Requirement
Your task is to copy the stretch of lines in the records below that begins with the line containing "You are a computer-use agent. 1050x1008" and ends with the line containing "You are a computer-use agent. The", exactly as written, with nothing added.

>>

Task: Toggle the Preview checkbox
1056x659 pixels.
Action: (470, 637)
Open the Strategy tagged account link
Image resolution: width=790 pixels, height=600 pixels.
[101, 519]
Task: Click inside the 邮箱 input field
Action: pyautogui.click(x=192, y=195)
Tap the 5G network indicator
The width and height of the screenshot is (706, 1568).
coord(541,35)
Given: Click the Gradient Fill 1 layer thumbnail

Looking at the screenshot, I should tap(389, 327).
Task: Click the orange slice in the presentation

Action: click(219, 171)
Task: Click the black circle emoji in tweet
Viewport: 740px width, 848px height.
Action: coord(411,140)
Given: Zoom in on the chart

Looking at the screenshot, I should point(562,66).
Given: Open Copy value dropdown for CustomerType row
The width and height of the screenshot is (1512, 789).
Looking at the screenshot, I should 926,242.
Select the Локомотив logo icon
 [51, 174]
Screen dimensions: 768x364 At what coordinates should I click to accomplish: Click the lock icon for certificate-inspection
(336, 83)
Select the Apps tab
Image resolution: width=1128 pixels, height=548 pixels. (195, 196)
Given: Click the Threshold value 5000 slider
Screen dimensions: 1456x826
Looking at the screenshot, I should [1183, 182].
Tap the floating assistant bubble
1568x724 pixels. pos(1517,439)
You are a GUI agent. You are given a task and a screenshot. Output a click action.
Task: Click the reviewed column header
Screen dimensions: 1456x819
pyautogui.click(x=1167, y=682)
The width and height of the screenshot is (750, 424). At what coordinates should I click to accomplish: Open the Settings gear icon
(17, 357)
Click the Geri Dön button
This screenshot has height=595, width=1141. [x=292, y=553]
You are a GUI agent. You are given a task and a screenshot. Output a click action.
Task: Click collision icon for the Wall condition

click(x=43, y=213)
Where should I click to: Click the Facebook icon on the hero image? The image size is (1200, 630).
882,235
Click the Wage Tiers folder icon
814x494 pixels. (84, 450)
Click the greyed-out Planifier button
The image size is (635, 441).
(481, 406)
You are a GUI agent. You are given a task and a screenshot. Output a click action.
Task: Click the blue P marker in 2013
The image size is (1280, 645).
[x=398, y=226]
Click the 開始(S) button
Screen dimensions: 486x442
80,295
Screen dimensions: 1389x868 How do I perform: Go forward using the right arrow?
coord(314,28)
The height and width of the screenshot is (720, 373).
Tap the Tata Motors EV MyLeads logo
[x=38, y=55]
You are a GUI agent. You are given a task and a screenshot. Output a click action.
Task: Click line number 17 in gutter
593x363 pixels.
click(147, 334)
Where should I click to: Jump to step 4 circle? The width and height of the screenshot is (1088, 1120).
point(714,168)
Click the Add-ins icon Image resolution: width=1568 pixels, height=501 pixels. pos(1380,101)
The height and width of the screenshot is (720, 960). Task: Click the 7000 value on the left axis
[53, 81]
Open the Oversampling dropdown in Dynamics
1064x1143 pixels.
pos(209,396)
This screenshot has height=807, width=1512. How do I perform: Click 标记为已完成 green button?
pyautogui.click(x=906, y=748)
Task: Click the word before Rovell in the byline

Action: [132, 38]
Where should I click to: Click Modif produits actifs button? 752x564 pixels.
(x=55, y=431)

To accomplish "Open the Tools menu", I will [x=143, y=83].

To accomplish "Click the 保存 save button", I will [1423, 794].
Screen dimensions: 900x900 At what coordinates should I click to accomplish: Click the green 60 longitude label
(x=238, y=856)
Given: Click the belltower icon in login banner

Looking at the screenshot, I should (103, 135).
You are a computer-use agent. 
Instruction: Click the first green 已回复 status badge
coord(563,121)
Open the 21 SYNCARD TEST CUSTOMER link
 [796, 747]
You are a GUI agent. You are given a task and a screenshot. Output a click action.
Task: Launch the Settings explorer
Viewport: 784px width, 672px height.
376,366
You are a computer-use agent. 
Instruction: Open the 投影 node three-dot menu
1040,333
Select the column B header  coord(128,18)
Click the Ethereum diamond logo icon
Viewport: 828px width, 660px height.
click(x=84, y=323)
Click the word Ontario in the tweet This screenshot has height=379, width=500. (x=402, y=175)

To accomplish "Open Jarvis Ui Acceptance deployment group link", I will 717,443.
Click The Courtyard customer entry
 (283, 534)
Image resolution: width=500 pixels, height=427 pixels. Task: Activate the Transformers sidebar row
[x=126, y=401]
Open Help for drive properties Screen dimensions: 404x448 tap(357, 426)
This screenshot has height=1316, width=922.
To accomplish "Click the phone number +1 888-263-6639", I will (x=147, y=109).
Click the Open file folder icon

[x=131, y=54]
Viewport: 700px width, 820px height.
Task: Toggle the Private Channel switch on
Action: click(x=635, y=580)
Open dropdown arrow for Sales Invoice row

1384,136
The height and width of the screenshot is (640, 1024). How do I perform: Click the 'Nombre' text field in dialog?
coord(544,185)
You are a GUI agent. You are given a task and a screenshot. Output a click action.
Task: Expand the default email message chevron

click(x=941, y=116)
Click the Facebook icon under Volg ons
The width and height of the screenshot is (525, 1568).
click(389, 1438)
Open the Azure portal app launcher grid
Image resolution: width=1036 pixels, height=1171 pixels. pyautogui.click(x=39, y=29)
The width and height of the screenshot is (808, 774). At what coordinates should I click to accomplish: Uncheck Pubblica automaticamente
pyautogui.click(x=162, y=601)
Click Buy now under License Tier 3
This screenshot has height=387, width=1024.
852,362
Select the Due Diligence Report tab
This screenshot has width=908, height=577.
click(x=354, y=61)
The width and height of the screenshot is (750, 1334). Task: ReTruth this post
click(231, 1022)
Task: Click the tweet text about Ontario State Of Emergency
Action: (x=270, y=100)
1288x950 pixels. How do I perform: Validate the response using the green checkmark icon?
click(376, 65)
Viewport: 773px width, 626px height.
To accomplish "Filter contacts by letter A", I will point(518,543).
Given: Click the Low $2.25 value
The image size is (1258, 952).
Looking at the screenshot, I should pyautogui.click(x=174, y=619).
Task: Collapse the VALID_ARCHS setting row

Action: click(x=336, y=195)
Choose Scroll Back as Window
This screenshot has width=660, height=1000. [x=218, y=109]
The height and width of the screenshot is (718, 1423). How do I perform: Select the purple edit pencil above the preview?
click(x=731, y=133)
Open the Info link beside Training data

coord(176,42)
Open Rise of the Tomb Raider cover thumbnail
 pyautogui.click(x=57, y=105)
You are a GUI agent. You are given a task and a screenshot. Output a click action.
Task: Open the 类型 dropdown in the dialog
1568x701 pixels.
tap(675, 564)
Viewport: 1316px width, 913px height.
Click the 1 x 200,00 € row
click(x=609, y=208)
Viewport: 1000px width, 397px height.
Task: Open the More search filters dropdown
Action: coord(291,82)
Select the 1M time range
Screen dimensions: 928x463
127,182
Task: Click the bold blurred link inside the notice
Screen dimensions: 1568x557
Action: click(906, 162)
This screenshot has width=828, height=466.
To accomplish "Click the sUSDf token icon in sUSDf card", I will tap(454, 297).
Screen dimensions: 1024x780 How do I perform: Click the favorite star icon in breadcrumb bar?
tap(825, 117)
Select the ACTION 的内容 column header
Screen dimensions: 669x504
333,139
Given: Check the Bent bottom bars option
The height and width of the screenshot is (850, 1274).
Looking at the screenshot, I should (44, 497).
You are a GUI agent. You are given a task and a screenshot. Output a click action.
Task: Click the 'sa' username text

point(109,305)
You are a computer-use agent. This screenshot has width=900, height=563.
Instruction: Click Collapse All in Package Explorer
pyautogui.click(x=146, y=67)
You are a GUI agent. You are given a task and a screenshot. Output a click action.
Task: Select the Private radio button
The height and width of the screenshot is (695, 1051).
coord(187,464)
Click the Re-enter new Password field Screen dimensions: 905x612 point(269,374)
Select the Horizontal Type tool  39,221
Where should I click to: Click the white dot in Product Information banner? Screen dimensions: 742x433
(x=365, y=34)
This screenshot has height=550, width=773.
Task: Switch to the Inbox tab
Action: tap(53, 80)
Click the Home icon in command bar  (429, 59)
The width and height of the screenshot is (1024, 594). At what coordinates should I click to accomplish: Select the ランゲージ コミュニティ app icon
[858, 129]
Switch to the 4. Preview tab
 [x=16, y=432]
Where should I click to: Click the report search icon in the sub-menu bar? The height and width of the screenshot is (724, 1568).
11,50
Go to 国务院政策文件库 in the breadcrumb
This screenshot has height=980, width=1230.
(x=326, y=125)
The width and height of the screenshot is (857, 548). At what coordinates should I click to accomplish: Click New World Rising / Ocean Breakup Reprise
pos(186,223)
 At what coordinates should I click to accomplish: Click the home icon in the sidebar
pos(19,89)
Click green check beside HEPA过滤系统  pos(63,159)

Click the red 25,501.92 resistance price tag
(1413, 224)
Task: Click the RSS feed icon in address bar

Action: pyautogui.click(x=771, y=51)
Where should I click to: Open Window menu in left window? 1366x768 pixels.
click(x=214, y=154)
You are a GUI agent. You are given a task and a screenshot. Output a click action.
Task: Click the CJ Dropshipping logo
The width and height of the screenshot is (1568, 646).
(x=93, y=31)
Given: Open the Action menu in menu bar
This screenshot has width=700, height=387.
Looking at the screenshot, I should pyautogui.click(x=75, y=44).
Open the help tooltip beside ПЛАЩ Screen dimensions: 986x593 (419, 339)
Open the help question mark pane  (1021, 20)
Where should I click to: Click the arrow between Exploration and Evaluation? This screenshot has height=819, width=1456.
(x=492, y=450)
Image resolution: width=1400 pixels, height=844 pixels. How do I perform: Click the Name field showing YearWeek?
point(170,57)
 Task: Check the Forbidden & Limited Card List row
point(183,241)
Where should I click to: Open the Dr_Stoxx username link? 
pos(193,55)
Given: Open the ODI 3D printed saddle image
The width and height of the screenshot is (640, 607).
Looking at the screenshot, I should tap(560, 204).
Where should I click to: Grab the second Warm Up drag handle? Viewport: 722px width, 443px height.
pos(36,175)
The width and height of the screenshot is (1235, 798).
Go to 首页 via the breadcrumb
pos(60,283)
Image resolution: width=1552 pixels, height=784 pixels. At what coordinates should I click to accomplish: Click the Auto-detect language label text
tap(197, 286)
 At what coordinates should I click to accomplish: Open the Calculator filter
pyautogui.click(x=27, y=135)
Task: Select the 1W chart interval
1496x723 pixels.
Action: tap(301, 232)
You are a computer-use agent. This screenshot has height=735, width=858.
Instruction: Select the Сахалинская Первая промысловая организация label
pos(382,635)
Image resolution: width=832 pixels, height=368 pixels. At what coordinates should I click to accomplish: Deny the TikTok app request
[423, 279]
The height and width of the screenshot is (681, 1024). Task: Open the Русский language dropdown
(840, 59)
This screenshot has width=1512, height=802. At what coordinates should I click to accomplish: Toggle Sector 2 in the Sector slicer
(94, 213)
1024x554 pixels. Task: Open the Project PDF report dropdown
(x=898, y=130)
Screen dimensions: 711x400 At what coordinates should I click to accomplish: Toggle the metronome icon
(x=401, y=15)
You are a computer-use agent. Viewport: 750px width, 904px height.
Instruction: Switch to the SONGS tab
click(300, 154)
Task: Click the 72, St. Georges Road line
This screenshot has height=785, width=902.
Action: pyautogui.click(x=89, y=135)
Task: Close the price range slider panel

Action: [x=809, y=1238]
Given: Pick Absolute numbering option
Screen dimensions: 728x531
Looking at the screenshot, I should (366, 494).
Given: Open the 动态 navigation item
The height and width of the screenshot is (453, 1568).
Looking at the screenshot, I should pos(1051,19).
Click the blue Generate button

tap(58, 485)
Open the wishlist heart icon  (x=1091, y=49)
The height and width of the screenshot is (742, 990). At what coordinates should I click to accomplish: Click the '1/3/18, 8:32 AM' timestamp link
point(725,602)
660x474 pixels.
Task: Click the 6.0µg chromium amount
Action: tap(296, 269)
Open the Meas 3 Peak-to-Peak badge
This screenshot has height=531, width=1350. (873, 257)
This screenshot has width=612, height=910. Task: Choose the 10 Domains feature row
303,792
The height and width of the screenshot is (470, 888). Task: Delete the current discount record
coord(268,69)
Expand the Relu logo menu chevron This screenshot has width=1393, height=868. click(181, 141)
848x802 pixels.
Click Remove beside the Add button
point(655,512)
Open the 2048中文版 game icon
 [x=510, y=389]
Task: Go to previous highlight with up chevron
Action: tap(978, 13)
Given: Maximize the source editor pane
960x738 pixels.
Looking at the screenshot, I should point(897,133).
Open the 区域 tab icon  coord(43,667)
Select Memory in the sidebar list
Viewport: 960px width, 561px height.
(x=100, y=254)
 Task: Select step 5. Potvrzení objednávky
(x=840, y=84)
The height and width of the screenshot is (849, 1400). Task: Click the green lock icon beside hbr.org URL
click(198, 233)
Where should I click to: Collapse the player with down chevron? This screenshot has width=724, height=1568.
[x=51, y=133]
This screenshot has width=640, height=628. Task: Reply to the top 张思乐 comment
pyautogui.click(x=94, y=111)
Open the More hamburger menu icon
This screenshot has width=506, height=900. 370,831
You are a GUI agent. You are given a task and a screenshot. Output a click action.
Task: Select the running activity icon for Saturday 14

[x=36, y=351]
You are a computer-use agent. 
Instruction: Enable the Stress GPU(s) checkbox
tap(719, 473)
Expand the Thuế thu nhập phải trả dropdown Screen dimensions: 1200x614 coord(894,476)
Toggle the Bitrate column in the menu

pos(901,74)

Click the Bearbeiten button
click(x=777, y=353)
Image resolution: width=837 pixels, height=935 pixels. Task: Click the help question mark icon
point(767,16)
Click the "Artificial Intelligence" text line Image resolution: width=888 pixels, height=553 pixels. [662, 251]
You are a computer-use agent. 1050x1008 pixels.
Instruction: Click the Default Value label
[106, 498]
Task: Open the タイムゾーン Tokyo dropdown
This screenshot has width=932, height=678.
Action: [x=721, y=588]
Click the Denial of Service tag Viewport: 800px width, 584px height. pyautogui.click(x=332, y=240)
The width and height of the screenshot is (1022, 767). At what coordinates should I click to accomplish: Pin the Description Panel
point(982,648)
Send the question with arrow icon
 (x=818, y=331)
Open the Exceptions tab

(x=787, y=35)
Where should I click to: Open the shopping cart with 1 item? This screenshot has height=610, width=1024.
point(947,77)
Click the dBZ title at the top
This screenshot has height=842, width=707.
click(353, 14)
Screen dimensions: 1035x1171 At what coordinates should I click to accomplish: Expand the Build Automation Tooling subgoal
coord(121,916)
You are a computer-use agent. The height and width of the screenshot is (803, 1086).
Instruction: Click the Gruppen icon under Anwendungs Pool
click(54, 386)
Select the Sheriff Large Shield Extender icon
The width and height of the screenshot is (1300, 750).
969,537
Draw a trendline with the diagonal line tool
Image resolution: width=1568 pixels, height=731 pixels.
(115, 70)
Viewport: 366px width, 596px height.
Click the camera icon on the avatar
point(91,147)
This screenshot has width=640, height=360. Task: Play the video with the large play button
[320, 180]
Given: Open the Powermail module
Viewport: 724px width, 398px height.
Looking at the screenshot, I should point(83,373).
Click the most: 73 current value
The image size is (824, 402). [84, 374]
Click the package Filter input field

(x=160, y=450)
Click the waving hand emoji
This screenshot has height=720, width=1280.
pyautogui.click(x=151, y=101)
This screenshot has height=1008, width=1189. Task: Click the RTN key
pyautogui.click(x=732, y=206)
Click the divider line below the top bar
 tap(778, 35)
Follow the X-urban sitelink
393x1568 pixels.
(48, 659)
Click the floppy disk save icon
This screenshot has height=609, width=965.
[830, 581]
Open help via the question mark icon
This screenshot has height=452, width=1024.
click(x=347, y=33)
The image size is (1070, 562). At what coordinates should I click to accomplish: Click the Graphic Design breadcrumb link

<<

Answer box
You are a computer-use agent. 1050x1008 pixels.
Instruction: Click the Default Value label
[106, 498]
Task: Open the タイムゾーン Tokyo dropdown
This screenshot has width=932, height=678.
Action: [x=721, y=588]
Click the Denial of Service tag Viewport: 800px width, 584px height. pyautogui.click(x=332, y=240)
The width and height of the screenshot is (1022, 767). At what coordinates should I click to accomplish: Pin the Description Panel
point(982,648)
Send the question with arrow icon
 (x=818, y=331)
Open the Exceptions tab

(x=787, y=35)
Where should I click to: Open the shopping cart with 1 item? This screenshot has height=610, width=1024.
point(947,77)
Click the dBZ title at the top
This screenshot has height=842, width=707.
click(353, 14)
Screen dimensions: 1035x1171 At what coordinates should I click to accomplish: Expand the Build Automation Tooling subgoal
coord(121,916)
You are a computer-use agent. The height and width of the screenshot is (803, 1086).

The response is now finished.